RNM-TD3: N:M Semi-structured Sparse Reinforcement Learning From Scratch
AI 摘要
提出RNM-TD3算法,在TD3中引入N:M结构化稀疏,在保证性能的同时提高硬件加速潜力。
主要贡献
- 首次研究RL中的N:M结构化稀疏
- 提出RNM-TD3算法,在连续控制任务中表现优异
- 实验证明在较高稀疏度下仍具有竞争力
方法论
在TD3算法的神经网络中,强制执行行级别的N:M结构化稀疏训练,并进行实验验证。
原文摘要
Sparsity is a well-studied technique for compressing deep neural networks (DNNs) without compromising performance. In deep reinforcement learning (DRL), neural networks with up to 5% of their original weights can still be trained with minimal performance loss compared to their dense counterparts. However, most existing methods rely on unstructured fine-grained sparsity, which limits hardware acceleration opportunities due to irregular computation patterns. Structured coarse-grained sparsity enables hardware acceleration, yet typically degrades performance and increases pruning complexity. In this work, we present, to the best of our knowledge, the first study on N:M structured sparsity in RL, which balances compression, performance, and hardware efficiency.
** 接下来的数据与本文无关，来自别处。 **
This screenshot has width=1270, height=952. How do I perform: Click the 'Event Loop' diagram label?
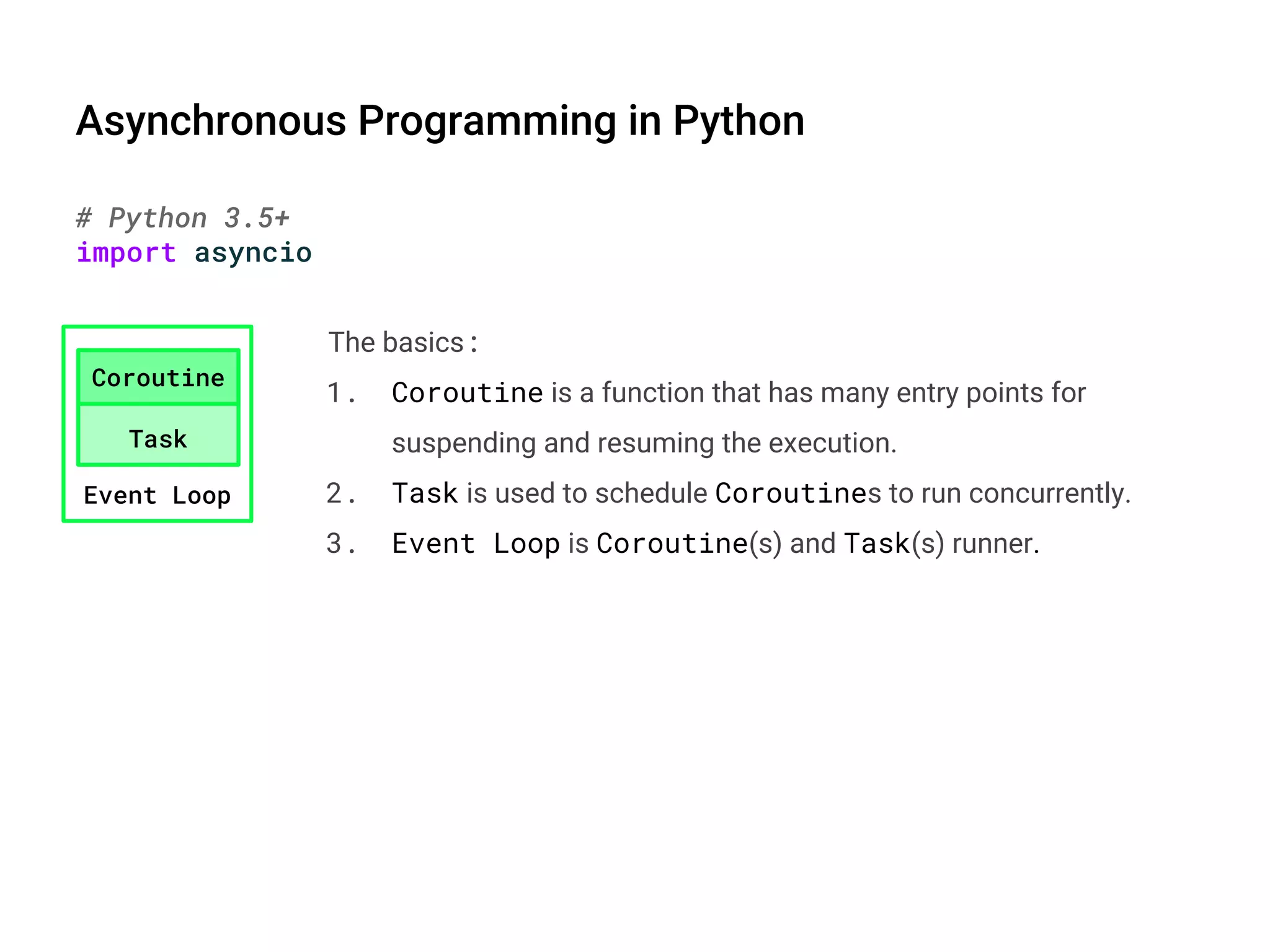coord(158,496)
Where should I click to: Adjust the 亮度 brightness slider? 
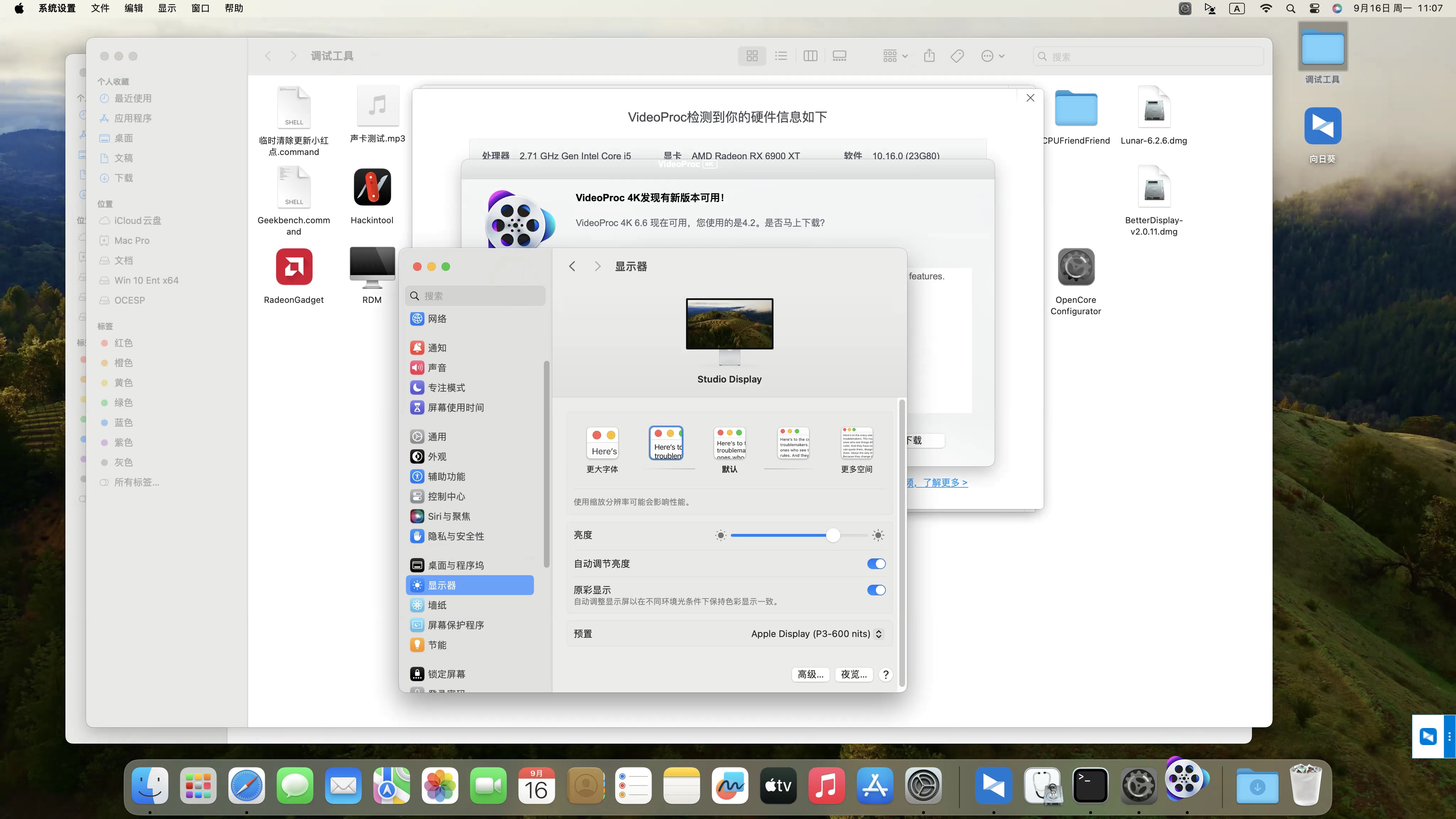coord(832,535)
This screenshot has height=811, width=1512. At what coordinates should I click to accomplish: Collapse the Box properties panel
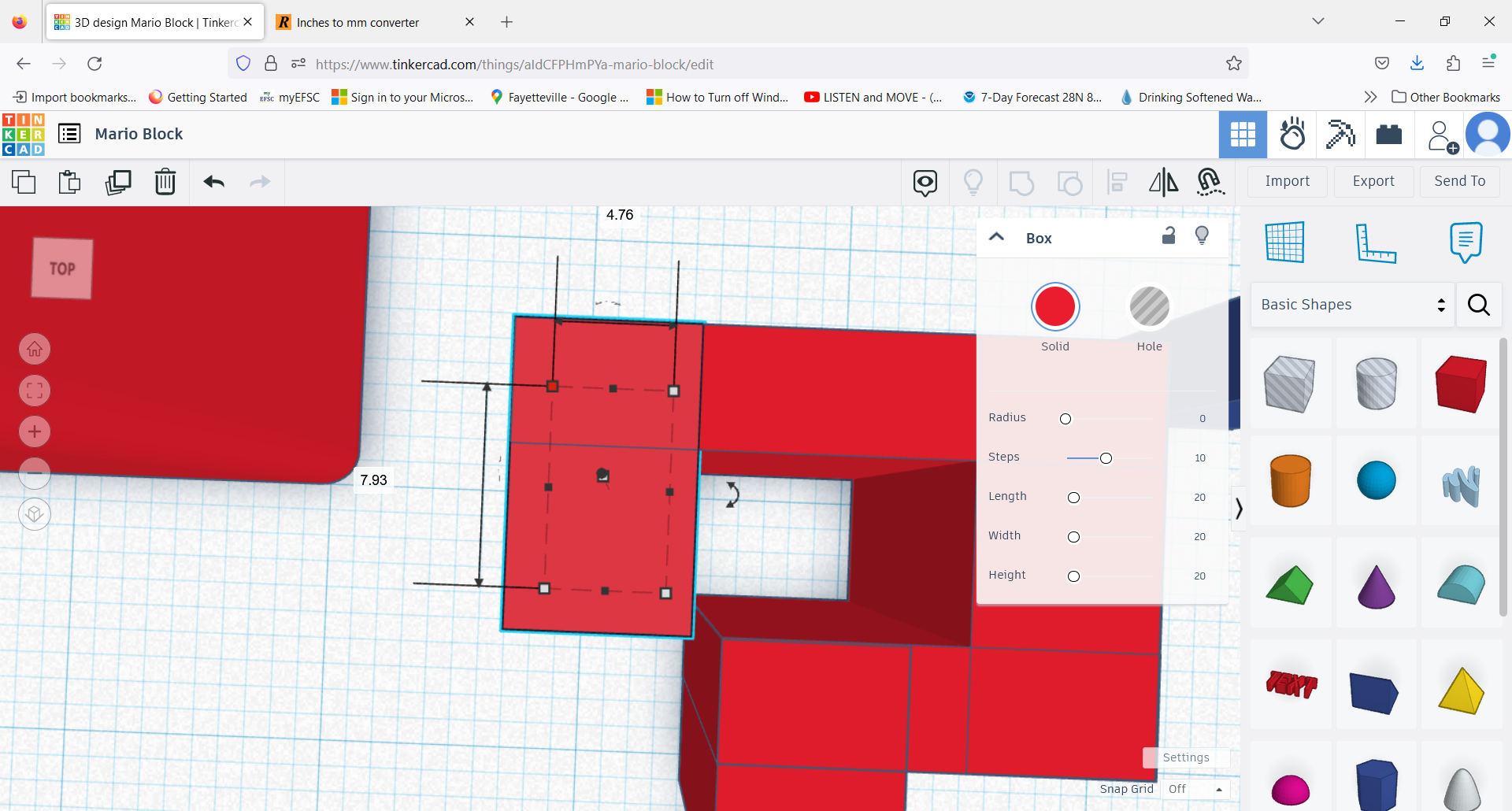(996, 237)
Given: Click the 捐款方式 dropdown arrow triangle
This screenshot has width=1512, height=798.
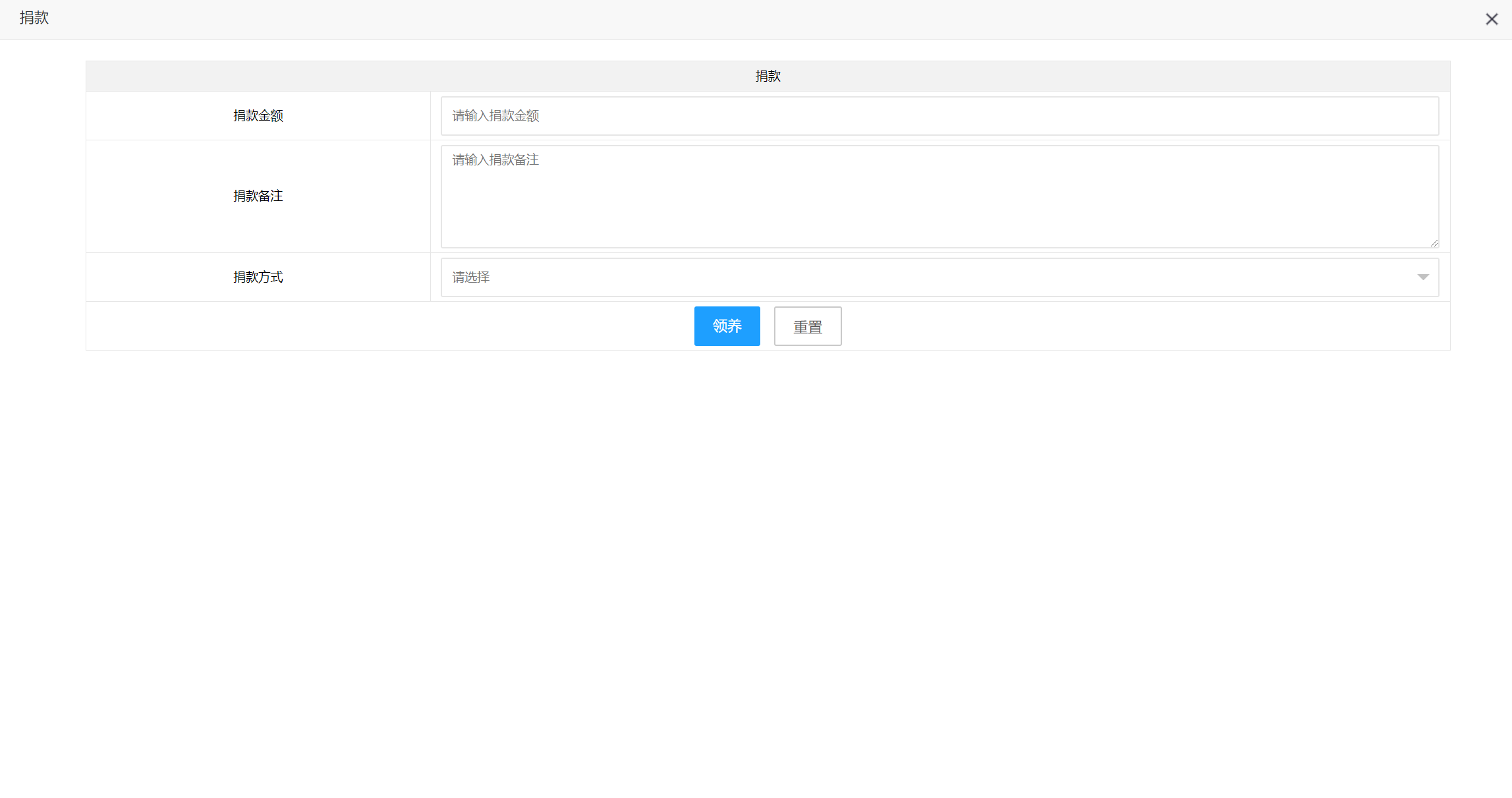Looking at the screenshot, I should click(1422, 277).
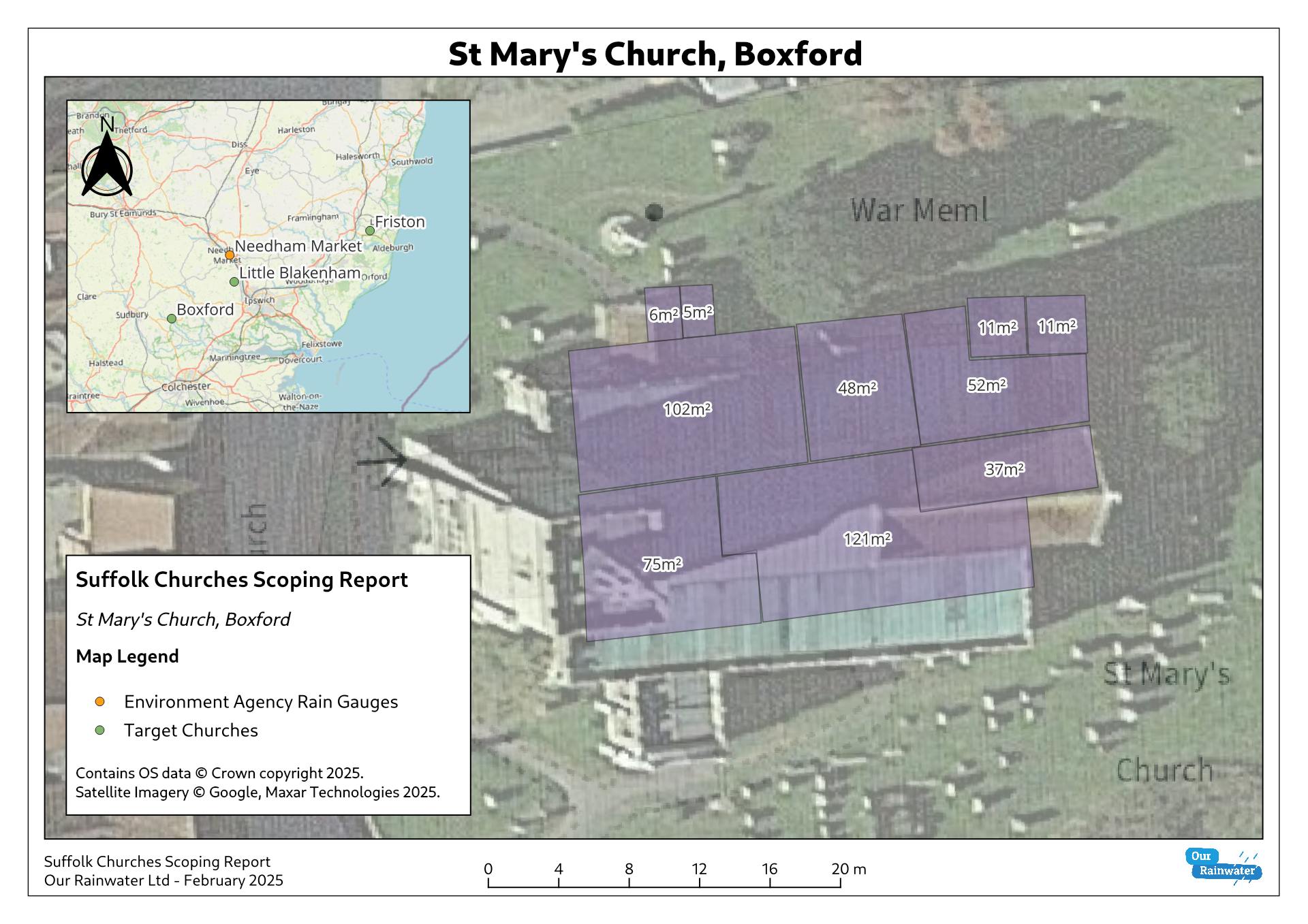Click the green Boxford church marker
The height and width of the screenshot is (924, 1308).
coord(172,319)
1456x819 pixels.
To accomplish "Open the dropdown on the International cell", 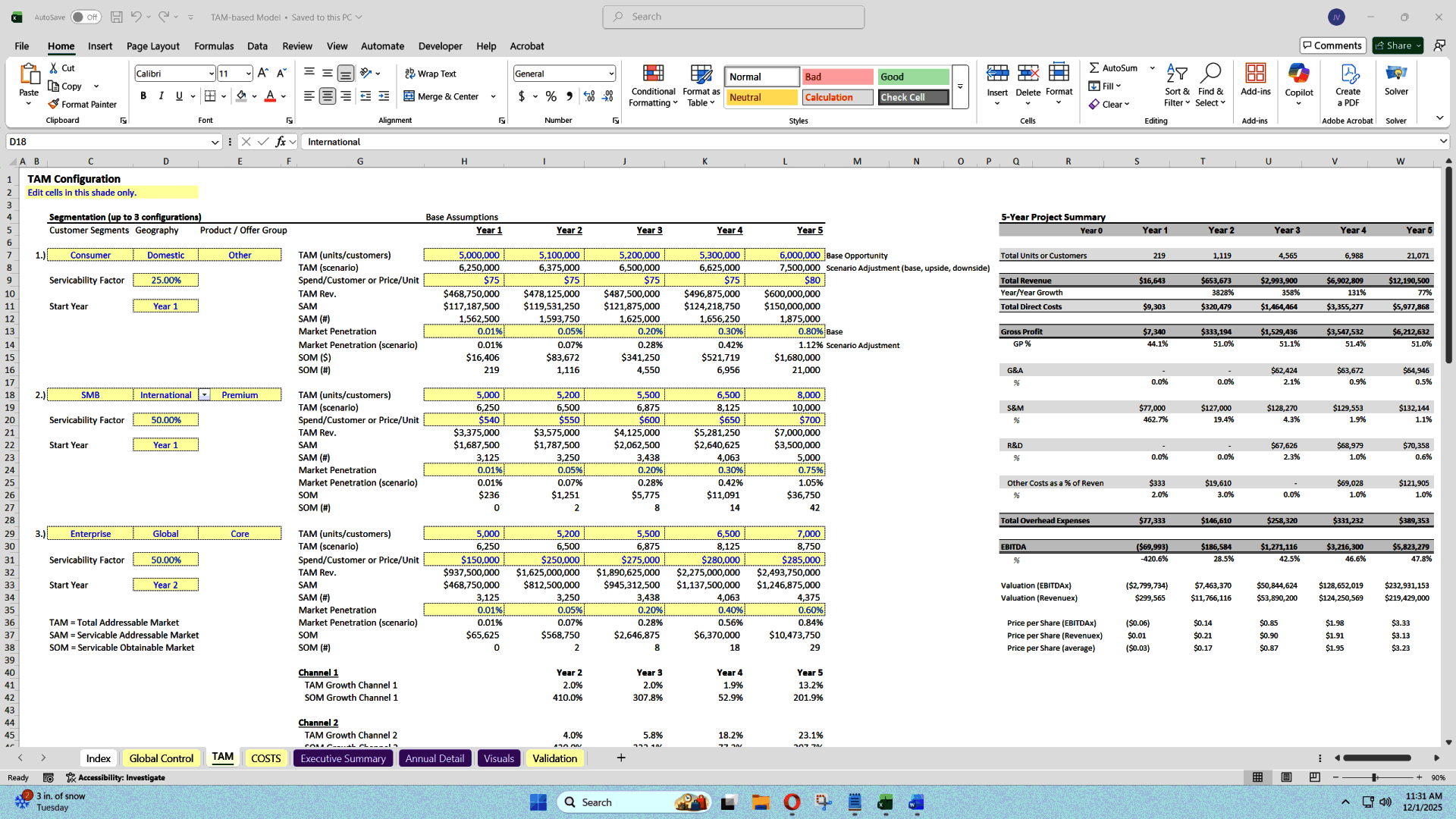I will coord(204,394).
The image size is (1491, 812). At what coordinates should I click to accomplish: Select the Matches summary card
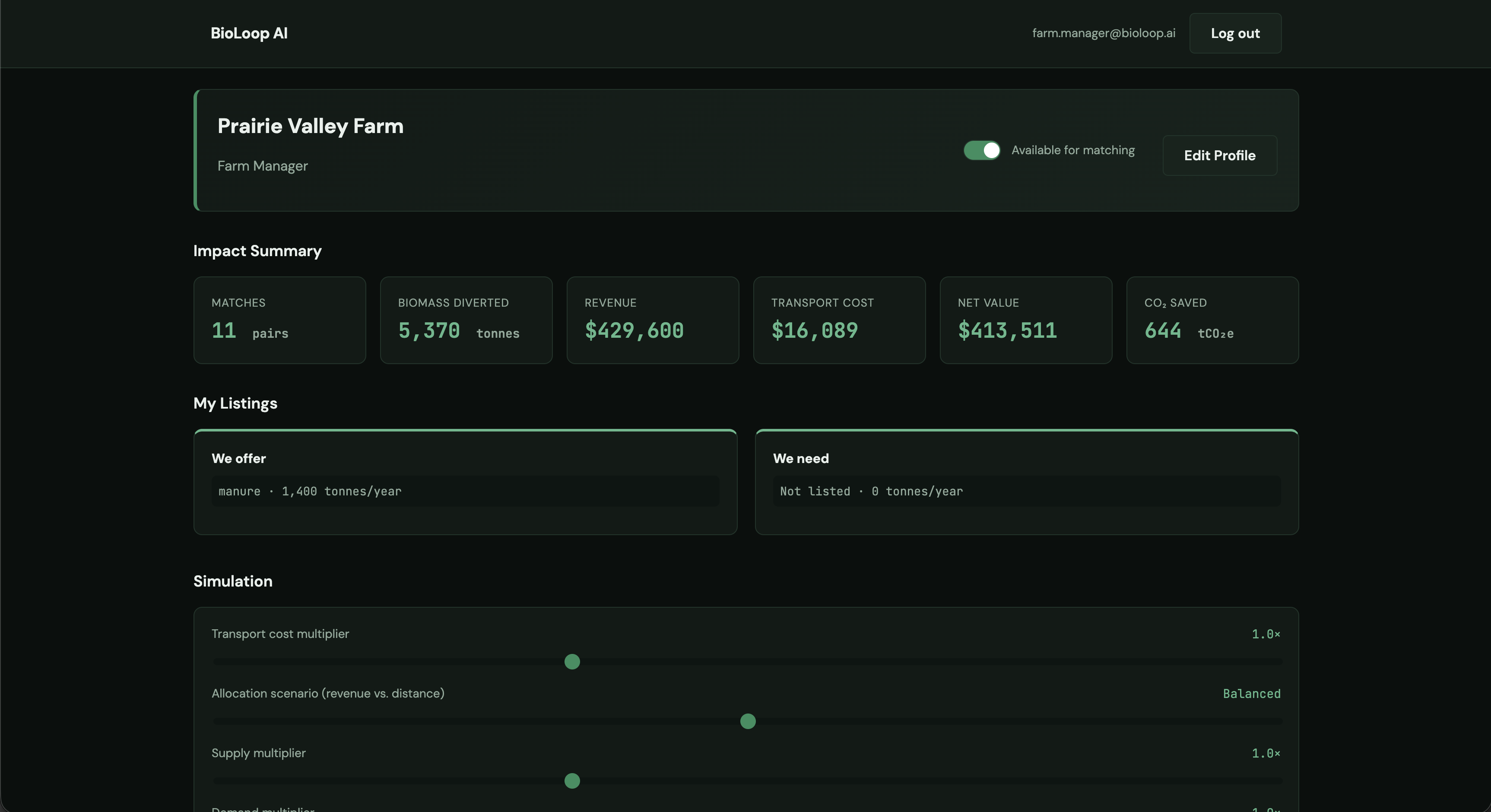(279, 320)
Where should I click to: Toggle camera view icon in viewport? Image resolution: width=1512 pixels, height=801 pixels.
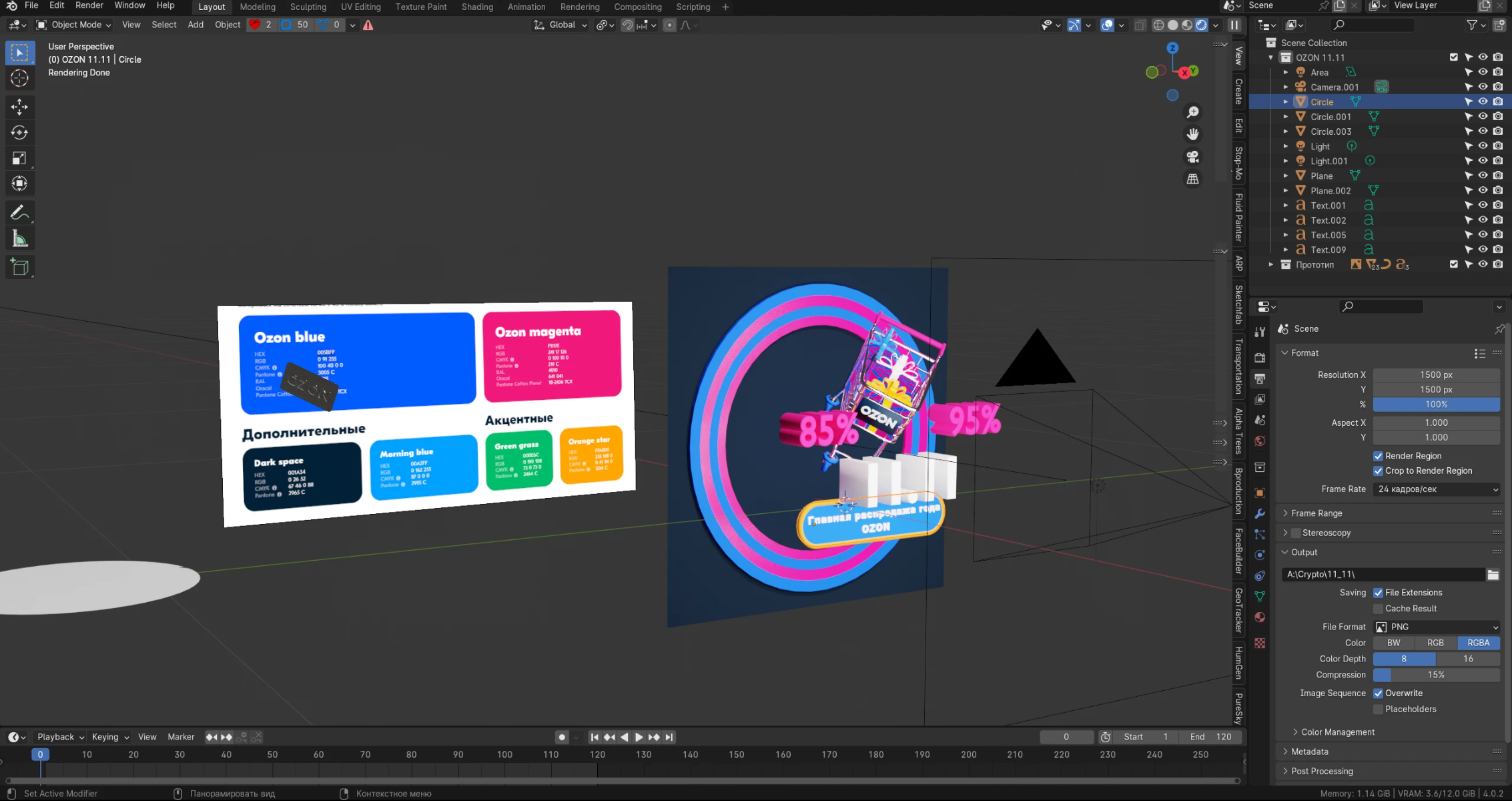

Our framework enforces row-wise N:M sparsity throughout training for all networks in off-policy RL (TD3), maintaining compatibility with accelerators that support N:M sparse matrix operations. Experiments on continuous-control benchmarks show that RNM-TD3, our N:M sparse agent, outperforms its dense counterpart at 50%-75% sparsity (e.g., 2:4 and 1:4), achieving up to a 14% increase in performance at 2:4 sparsity on the Ant environment. RNM-TD3 remains competitive even at 87.5% sparsity (1:8), while enabling potential training speedups.